→ Available records:

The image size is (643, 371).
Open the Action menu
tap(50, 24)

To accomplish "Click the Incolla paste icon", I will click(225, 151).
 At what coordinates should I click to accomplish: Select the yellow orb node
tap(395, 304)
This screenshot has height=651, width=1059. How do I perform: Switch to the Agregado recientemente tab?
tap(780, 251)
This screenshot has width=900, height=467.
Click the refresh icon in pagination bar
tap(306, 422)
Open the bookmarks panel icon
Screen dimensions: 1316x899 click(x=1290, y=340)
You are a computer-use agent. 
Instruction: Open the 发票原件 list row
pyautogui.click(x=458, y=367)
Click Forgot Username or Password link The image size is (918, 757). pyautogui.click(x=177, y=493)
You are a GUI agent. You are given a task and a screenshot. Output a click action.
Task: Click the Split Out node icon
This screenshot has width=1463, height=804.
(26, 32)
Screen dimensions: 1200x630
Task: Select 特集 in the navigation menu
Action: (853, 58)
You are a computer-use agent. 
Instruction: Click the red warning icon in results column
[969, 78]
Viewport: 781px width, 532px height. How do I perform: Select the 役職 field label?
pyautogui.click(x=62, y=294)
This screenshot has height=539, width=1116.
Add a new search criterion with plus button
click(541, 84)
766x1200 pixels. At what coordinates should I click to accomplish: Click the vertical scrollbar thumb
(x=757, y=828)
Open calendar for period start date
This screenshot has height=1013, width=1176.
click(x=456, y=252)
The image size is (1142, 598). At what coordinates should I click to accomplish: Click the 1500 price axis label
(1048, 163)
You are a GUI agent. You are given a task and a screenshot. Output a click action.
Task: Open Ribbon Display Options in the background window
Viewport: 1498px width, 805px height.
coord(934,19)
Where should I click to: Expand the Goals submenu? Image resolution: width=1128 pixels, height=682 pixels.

→ What is required:
Repeat the data in its entirety, exactly as written.

→ Reply to the task:
The image size is (643, 371).
Open the Action menu
tap(50, 24)

To accomplish "Click the Incolla paste icon", I will click(225, 151).
 At what coordinates should I click to accomplish: Select the yellow orb node
tap(395, 304)
This screenshot has height=651, width=1059. How do I perform: Switch to the Agregado recientemente tab?
tap(780, 251)
This screenshot has width=900, height=467.
Click the refresh icon in pagination bar
tap(306, 422)
Open the bookmarks panel icon
Screen dimensions: 1316x899 click(x=1290, y=340)
You are a computer-use agent. 
Instruction: Open the 发票原件 list row
pyautogui.click(x=458, y=367)
Click Forgot Username or Password link The image size is (918, 757). pyautogui.click(x=177, y=493)
You are a GUI agent. You are given a task and a screenshot. Output a click action.
Task: Click the Split Out node icon
This screenshot has width=1463, height=804.
(26, 32)
Screen dimensions: 1200x630
Task: Select 特集 in the navigation menu
Action: (853, 58)
You are a computer-use agent. 
Instruction: Click the red warning icon in results column
[969, 78]
Viewport: 781px width, 532px height. How do I perform: Select the 役職 field label?
pyautogui.click(x=62, y=294)
This screenshot has height=539, width=1116.
Add a new search criterion with plus button
click(541, 84)
766x1200 pixels. At what coordinates should I click to accomplish: Click the vertical scrollbar thumb
(x=757, y=828)
Open calendar for period start date
This screenshot has height=1013, width=1176.
click(x=456, y=252)
The image size is (1142, 598). At what coordinates should I click to accomplish: Click the 1500 price axis label
(1048, 163)
You are a GUI agent. You are given a task and a screenshot. Output a click action.
Task: Open Ribbon Display Options in the background window
Viewport: 1498px width, 805px height.
coord(934,19)
Where should I click to: Expand the Goals submenu? Image resolution: width=1128 pixels, height=682 pixels.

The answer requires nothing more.